The Delight of Being Ordinary: A Road Trip with the Pope and the Dalai Lama
Review
The Delight of Being Ordinary: A Road Trip with the Pope and the Dalai Lama
What happens when you send a Christian and a Buddhist on a four-day unscheduled road trip? Then, in the mind of award-winning author Roland Merullo (BREAKFAST WITH BUDDHA), make that pair the two most famous religious leaders in the world, the Pope and the Dalai Lama, add a few sinners along the way, and throw in the hint of a miracle that couldn’t and shouldn’t be real, but just might be so --- a miracle that both men have been dreaming about?
"...a rollicking getaway combining high spiritual aspirations, religious ideals revamped for a new century, two old men who just want a vacation from adulation, and a very human passion revisited and recharged."
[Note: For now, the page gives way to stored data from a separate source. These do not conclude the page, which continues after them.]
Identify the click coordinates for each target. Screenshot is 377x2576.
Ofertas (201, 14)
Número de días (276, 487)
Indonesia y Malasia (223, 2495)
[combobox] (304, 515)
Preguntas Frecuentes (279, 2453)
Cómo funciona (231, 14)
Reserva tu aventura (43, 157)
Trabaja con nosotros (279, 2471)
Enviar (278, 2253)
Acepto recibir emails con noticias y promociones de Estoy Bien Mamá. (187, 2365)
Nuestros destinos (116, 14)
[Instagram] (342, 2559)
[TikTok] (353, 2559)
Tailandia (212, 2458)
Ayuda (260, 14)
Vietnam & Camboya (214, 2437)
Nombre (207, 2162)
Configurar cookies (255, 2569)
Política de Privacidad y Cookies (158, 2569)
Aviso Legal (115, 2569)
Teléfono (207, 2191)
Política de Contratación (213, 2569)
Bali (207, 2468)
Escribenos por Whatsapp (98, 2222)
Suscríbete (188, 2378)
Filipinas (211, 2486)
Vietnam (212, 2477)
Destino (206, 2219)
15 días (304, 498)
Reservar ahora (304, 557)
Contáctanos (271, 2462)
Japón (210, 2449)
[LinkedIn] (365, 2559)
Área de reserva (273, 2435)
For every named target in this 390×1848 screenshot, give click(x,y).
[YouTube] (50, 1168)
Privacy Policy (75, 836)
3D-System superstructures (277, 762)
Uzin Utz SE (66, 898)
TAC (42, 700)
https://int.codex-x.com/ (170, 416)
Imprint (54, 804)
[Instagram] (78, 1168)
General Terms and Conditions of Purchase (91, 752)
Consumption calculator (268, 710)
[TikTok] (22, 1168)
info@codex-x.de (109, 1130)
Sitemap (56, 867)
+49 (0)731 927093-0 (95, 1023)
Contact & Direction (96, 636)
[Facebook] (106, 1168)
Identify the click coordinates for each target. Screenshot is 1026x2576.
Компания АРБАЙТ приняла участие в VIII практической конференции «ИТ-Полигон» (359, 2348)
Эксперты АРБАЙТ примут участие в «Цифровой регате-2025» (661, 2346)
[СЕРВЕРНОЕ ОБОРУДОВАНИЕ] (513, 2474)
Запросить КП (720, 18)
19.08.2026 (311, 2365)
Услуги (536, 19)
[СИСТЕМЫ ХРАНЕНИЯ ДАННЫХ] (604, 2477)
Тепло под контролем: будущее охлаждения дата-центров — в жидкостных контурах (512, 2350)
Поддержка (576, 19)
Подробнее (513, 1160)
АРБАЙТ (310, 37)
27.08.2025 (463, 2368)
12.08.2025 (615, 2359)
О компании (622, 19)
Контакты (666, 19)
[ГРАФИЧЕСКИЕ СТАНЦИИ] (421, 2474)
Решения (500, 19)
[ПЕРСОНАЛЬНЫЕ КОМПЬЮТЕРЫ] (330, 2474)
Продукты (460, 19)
When the Pope decides to get away from the Vatican for a few days of incognito R&R, and wants to take the current Dalai Lama of Tibet with him on this entirely uncharacteristic, possibly scandalous excursion, he enlists his faithful assistant/cousin Paolo to figure out how it can be accomplished. Paolo turns to the only person he knows who might be able to help him come up with a workable plan --- his estranged wife, Rosa, who, among other things, runs a beauty salon. She arranges for the three men to turn into unrecognizable figures: the Pope will be a cosmopolitan businessman, the Dalai Lama will be a casual hanger-on with the rich and famous, and Paolo will be a dark-skinned immigrant, the kind of person other people despise on sight. They will be chauffeured by Rosa in a luxurious Maserati --- the very vehicle, she says, that no one would ever suspect a pontiff and a lama to wheel away in.
The four embark on four days of travel through Italy, each day enlivened by visions from the two religious guides’ curiously similar, vivid dreams. There are meetings with mysterious strangers --- a prostitute, a gypsy --- and many long conversations in between, as Rosa unabashedly badgers the holy men about religious rules and their own personal beliefs. Her questions challenge every assumption imaginable about eastern and western spirituality, and provide a satisfying framework for letting the two men be themselves, each coming up with surprising, spontaneous answers.
Rosa’s own faith will be reforged when they meet up with her and Paolo’s only daughter, now pregnant by her chosen lover --- a Buddhist priest, son of a Jewish rabbi. And Paolo will start to see his boss and his almost-failed marriage in a new light. But these events are nearly overshadowed by the final character on this magical mystical tour --- a woman with an incredible story to tell, a story linked to the holy leaders' recurring dreams.
Merullo is known for turning marshy, ticklish interreligious material into amusing, charming fabulist yarns, and THE DELIGHT OF BEING ORDINARY, of course, is no exception. Some, in fact, may say that this is his best book so far --- a rollicking getaway combining high spiritual aspirations, religious ideals revamped for a new century, two old men who just want a vacation from adulation, and a very human passion revisited and recharged.